Now is an especially good time to survey the field of photography in order to make its fractures and continuities visible. Farewell Photography is the title of the first Biennial of Current Photography in a long line of Mannheim-Ludwigshafen-Heidelberg Fotofestivals. Yet how can one envision a “farewell to photography” as “current photography”? This contradiction serves as a starting point once we understand what forms and ideas of photography we’re bidding farewell to and what precursors and future developments in current image practices we hope to examine. Indeed, the term “photography” alone is the centre of countless definitions and interpretations. For example, it refers to those specific qualities and perspectives which signify more than the medium itself and have revolutionised our perception, news reporting and modern art. It is the trace that bears significance, the gesture on the projection screen, or light on paper, or the testimony of an occurrence, the visual archivability of the world, and not least of all, the way in which individual and collective memory constitutes itself through images. What remains behind? What will follow photography in times of total digital overexposure?

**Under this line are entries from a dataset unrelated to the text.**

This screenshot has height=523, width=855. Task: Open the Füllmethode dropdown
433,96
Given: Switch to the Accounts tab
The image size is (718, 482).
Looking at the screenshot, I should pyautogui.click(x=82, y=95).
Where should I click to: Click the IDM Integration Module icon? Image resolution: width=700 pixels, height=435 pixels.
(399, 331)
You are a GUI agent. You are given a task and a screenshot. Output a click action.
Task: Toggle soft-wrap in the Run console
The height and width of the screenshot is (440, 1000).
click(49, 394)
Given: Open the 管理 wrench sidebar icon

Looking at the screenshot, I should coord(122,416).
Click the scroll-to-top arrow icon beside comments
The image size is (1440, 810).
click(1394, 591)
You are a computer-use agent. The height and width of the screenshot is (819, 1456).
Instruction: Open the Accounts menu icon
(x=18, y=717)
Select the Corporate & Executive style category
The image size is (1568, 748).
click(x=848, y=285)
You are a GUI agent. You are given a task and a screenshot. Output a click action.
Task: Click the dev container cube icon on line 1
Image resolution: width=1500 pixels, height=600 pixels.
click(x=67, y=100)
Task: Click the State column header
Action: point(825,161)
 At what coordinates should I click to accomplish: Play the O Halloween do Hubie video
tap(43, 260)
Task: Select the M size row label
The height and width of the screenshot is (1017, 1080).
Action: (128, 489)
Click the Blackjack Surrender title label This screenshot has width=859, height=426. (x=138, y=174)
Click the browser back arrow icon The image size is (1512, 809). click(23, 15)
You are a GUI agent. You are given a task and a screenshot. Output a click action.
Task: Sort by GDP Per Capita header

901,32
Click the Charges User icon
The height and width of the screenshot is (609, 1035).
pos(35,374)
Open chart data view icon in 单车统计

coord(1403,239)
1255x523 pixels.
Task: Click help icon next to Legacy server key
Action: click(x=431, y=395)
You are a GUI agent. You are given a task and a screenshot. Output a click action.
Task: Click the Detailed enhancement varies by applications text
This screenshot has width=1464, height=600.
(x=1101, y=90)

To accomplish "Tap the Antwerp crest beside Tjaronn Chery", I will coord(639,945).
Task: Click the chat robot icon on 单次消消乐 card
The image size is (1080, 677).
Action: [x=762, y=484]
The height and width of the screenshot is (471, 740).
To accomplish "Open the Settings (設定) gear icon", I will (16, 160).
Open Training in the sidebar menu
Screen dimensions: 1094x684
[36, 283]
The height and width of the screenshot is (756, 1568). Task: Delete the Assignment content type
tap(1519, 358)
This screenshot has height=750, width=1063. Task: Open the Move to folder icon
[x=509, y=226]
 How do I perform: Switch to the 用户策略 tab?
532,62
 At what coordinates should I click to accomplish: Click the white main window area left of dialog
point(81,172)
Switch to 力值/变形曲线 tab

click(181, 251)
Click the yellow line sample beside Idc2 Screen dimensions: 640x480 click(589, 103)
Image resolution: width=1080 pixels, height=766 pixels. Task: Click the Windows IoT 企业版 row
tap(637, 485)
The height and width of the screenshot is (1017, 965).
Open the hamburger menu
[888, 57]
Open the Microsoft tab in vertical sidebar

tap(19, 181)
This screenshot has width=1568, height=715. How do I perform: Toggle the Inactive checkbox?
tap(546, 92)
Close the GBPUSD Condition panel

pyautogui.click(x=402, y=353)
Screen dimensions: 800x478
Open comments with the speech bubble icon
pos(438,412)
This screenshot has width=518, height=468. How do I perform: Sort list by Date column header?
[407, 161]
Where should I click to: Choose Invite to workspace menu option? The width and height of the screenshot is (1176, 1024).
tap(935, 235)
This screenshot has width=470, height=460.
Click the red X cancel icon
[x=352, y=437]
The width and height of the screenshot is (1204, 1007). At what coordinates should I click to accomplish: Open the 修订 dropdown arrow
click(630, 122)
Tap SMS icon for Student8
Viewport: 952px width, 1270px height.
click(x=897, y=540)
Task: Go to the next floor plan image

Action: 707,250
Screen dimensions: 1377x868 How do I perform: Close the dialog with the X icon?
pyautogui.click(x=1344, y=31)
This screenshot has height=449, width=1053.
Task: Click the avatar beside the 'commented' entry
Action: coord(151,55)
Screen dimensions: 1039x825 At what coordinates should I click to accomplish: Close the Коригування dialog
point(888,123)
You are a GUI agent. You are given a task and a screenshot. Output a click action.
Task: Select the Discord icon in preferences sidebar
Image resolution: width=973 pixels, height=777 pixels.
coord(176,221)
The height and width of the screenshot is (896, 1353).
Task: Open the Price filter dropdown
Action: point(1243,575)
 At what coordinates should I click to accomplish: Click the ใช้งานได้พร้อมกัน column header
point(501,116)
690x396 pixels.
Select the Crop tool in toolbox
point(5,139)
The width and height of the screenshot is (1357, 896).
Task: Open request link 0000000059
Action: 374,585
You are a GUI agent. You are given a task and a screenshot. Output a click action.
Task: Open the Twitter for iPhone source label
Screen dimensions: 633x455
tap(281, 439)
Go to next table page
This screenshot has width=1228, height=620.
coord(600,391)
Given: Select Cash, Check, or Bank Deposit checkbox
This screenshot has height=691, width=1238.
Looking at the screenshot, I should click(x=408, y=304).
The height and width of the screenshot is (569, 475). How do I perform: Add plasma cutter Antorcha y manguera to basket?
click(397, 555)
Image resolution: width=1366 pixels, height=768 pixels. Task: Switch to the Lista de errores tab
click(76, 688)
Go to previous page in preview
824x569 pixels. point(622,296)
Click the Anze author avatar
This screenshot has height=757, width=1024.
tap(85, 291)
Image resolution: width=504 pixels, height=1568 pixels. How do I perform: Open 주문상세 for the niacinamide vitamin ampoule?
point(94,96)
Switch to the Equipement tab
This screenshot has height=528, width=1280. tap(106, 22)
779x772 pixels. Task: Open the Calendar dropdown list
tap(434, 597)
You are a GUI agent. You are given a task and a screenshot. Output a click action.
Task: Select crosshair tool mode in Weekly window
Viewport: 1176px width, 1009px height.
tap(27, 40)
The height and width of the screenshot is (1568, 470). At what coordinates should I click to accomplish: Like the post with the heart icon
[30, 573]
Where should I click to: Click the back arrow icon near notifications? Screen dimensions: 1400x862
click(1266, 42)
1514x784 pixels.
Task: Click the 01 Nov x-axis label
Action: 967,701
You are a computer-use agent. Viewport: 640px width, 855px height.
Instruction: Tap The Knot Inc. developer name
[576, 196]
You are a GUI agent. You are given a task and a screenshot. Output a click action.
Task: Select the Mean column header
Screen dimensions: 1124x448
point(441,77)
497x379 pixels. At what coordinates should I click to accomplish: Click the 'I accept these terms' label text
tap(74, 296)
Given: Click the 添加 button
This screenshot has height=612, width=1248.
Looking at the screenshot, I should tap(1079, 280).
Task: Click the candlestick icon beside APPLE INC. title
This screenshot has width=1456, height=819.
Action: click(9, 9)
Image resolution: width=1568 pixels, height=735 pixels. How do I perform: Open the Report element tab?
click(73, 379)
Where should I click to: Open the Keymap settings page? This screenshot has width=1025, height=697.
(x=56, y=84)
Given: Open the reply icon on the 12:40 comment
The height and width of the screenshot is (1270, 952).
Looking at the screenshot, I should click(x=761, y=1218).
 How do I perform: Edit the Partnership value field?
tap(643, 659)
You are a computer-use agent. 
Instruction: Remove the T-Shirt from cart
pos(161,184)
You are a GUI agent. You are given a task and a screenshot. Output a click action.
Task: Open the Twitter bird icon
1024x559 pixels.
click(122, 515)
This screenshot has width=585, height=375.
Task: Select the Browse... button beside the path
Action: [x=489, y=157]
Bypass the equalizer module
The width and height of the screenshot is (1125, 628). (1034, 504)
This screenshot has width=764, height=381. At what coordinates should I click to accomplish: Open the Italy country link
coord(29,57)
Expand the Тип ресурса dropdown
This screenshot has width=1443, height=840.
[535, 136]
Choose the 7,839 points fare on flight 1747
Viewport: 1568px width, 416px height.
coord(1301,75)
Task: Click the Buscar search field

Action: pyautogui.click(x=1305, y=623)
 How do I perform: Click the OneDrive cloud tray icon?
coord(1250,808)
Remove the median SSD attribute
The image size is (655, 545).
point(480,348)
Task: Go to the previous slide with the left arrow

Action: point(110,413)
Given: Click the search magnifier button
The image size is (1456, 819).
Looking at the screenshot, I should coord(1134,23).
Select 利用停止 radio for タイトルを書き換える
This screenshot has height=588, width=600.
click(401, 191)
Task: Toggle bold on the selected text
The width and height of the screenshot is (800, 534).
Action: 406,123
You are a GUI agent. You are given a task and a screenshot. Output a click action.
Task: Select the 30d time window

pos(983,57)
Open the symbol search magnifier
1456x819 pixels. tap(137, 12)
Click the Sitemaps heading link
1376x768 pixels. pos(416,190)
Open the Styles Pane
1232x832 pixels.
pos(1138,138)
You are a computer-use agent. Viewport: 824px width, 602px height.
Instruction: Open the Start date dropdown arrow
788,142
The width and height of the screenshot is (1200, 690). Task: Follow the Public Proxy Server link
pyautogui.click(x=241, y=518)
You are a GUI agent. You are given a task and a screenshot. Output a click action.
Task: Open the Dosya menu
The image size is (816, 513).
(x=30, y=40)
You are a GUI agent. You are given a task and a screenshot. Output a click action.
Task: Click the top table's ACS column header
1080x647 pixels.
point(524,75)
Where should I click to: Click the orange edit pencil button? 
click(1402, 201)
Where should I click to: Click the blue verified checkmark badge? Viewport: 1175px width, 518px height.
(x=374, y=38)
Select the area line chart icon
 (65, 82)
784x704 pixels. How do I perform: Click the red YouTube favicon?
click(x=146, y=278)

We borrowed the title of the biennial – Farewell Photography – from Daido Moriamay’s now legendary book of 1972. His photos broke with the conventions of photography and the narrative strategies of photo books of that time. His photos appear to allude to nothing but themselves, a kind of degré zéro, the final stage of photography – and yet it continued. This reference back in time characterises our methodical approach – with contemporary works and singularly placed historical images, we hope to stimulate present discourse about the medium and inquire into the images that interest us at the moment.
It is the dialectic figure of analysis and empathy that ties the different sections together. In this sense, the biennial sees its task as one of taking inventory of today’s photographic stock, unaffected by nostalgia, yet borne by a certain fondness for photography. We must view this period of upheaval as an opportunity to critically review the current state of photography. If we fail in this, the revolution will devour its children.